王辰左手凝聚著驚雷,目光投向山腳——怨氣正愈發濃重。他知道不能再等了,每拖延一刻,傷亡便會更多。
“悠然,我們行動吧。”
楚悠然向王辰點頭示意。二人同時結印,陣法展開,將已然瘋魔的趙念念牢牢困於其中。
趙念念在陣中嘶喊:“為什麽!你為何要阻我?你們……太可恨了!”
“可恨的是你。”王辰與楚悠然眼神堅定,卻帶著一絲悲憫,望向這個為複仇墜入魔道的女子,“你本有機會重來,可惜選了魔途。既然選擇沉淪,便再無回頭之路。”
趙念念拚命搖頭,幾乎崩潰:“不可能……我明明還有機會的……為何你們這樣說?難道從頭到尾,隻有我被蒙在鼓裏?”

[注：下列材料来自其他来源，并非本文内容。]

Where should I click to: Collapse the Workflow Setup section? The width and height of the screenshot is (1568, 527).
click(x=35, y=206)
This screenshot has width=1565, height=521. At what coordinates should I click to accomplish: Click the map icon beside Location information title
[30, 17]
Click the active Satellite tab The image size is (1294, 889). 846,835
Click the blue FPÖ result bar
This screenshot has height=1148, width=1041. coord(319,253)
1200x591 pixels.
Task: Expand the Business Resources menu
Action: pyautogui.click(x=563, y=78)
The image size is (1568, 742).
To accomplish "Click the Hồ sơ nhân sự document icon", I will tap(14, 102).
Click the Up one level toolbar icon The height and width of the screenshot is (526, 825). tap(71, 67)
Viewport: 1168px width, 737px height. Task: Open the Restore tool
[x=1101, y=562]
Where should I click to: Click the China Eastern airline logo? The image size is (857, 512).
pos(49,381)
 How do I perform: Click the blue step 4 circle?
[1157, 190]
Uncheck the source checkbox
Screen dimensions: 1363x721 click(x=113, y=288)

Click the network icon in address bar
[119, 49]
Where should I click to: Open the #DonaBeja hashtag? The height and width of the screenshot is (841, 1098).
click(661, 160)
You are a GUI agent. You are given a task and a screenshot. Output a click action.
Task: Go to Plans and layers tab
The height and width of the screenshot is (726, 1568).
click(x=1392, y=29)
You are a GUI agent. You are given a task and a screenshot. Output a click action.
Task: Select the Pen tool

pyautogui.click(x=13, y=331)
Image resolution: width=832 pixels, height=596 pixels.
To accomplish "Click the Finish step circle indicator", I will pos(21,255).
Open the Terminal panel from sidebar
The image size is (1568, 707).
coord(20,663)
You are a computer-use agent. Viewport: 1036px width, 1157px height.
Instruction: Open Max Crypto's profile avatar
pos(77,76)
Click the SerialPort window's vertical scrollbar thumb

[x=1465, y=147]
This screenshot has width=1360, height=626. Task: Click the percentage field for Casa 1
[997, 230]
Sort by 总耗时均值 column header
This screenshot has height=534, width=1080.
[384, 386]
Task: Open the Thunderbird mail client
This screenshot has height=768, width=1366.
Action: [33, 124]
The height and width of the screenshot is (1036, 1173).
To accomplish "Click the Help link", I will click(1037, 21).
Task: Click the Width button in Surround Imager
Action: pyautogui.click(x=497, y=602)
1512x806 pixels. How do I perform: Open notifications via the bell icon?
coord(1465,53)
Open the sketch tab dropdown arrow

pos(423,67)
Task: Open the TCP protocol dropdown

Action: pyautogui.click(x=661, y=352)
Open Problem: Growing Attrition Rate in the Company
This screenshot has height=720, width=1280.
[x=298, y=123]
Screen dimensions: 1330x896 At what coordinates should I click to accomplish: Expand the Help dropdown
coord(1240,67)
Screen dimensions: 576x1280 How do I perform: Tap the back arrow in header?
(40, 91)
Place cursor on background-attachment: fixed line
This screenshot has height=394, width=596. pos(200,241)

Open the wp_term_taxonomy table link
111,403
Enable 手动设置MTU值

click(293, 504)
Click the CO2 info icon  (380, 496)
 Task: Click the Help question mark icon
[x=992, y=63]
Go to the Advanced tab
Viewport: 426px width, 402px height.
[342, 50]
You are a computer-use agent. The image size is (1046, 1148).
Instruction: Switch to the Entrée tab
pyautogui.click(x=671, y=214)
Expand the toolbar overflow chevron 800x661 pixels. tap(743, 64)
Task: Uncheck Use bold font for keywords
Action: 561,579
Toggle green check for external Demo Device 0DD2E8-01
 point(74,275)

她忽然想起魔尊先前的話——那些誘她對付王辰的言語,不過是一場算計。
自己竟成了他人手中的刀,替人鋪路,卻毀了自己。
“我究竟……做了什麽啊——”她雙手抱頭,指甲深陷,恨不能將自己撕裂。
不遠處,婉兒靜靜立在帝劍身旁。帝劍輕歎一聲,看向她:“婉兒,你看這女子……罷了,不必管她。”
林婉此時也低聲歎息:“這女人我早知曉。從前為了李元凱,她對我夫君極盡欺辱,恨不得將他踩入塵土。如今醒悟過來,才知誰才是真正該追隨之人……可惜,太遲了。”
陣中,趙念念身影漸趨渙散。楚悠然望向王辰,忽然意味深長地問道:“若當初是她主動求你,願與你雙修……你會答應嗎?”
“不會。”王辰答得斬釘截鐵,“即便沒有你和婉兒,我也不會選她。”
楚悠然微怔:“為何?”
王辰微微一笑:“我寧可孤獨,也不願將就。像她這般,隻為依附強者、欺淩弱小之人,我怎會選擇?而你……”他目光溫然,“雖外表清冷,卻從無害人之心。我選的,是你與婉兒。”
褚悠然紅了臉,她相信王辰說的話,一個男人,隻有真正愛一個人,才會如此緊張對方之心。
“王辰,還不能殺他。”
平陽道長追上前來,此刻卻歎了口氣,目光深沉。
“我明白你們都對他心懷怨恨。可惜的是,你們或許並不知曉——這其中另有隱情。此人並非魔魂的母體,而隻是分身。真正的魔體,其實是李元凱。若你們不將他除去,趙念念一死,魔氣隻會愈發強烈,最終反哺給李元凱。”
王辰聞言也是一怔:“師父……從前並未向我提過這些。”
“那時他來不及細說。”
平陽道長輕歎一聲,“如今大家都同在一條船上,並無高低之分。聽我一句勸,此事還需從長計議。”